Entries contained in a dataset

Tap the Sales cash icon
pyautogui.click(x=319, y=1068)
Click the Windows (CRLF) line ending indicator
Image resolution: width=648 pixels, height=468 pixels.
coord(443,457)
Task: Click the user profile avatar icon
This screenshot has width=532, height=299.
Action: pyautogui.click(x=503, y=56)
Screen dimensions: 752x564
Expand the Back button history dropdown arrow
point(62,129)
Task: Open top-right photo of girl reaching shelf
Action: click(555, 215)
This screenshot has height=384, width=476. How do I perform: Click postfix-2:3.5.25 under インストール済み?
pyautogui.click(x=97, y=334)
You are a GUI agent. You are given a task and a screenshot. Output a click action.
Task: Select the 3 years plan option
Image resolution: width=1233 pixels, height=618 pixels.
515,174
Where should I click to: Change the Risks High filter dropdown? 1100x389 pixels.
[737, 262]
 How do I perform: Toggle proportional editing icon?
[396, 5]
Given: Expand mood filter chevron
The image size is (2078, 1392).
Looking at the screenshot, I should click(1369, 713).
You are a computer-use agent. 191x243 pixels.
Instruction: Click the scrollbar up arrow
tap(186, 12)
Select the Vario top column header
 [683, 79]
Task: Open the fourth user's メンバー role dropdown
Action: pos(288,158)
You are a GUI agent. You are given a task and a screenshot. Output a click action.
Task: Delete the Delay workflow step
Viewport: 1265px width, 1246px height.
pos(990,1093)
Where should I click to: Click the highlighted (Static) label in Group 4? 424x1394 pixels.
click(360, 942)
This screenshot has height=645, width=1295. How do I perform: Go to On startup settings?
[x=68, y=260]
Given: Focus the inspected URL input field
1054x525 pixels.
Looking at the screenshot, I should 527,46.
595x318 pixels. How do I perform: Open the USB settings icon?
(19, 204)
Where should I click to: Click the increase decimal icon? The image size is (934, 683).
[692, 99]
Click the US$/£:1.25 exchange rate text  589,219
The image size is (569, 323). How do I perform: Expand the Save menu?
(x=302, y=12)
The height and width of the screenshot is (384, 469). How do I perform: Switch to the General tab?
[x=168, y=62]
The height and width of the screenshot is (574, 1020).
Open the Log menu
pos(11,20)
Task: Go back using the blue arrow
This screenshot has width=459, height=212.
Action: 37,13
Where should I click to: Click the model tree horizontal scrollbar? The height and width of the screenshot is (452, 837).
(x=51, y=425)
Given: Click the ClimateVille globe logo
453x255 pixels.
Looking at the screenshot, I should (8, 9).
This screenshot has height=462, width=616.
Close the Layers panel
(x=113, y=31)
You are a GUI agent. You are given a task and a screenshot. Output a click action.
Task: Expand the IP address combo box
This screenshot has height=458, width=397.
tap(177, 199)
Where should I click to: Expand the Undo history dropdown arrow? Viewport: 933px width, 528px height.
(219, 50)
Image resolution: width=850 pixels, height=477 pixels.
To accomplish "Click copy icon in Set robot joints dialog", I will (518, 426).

**What to produce**
Copy the entries word for word, beginning with the first line and continuing through the line containing "pos(990,1093)", with both of those lines included.

**Reply to the task**
Tap the Sales cash icon
pyautogui.click(x=319, y=1068)
Click the Windows (CRLF) line ending indicator
Image resolution: width=648 pixels, height=468 pixels.
coord(443,457)
Task: Click the user profile avatar icon
This screenshot has width=532, height=299.
Action: pyautogui.click(x=503, y=56)
Screen dimensions: 752x564
Expand the Back button history dropdown arrow
point(62,129)
Task: Open top-right photo of girl reaching shelf
Action: click(555, 215)
This screenshot has height=384, width=476. How do I perform: Click postfix-2:3.5.25 under インストール済み?
pyautogui.click(x=97, y=334)
You are a GUI agent. You are given a task and a screenshot. Output a click action.
Task: Select the 3 years plan option
Image resolution: width=1233 pixels, height=618 pixels.
515,174
Where should I click to: Change the Risks High filter dropdown? 1100x389 pixels.
[737, 262]
 How do I perform: Toggle proportional editing icon?
[396, 5]
Given: Expand mood filter chevron
The image size is (2078, 1392).
Looking at the screenshot, I should click(1369, 713).
You are a computer-use agent. 191x243 pixels.
Instruction: Click the scrollbar up arrow
tap(186, 12)
Select the Vario top column header
 [683, 79]
Task: Open the fourth user's メンバー role dropdown
Action: pos(288,158)
You are a GUI agent. You are given a task and a screenshot. Output a click action.
Task: Delete the Delay workflow step
Viewport: 1265px width, 1246px height.
pos(990,1093)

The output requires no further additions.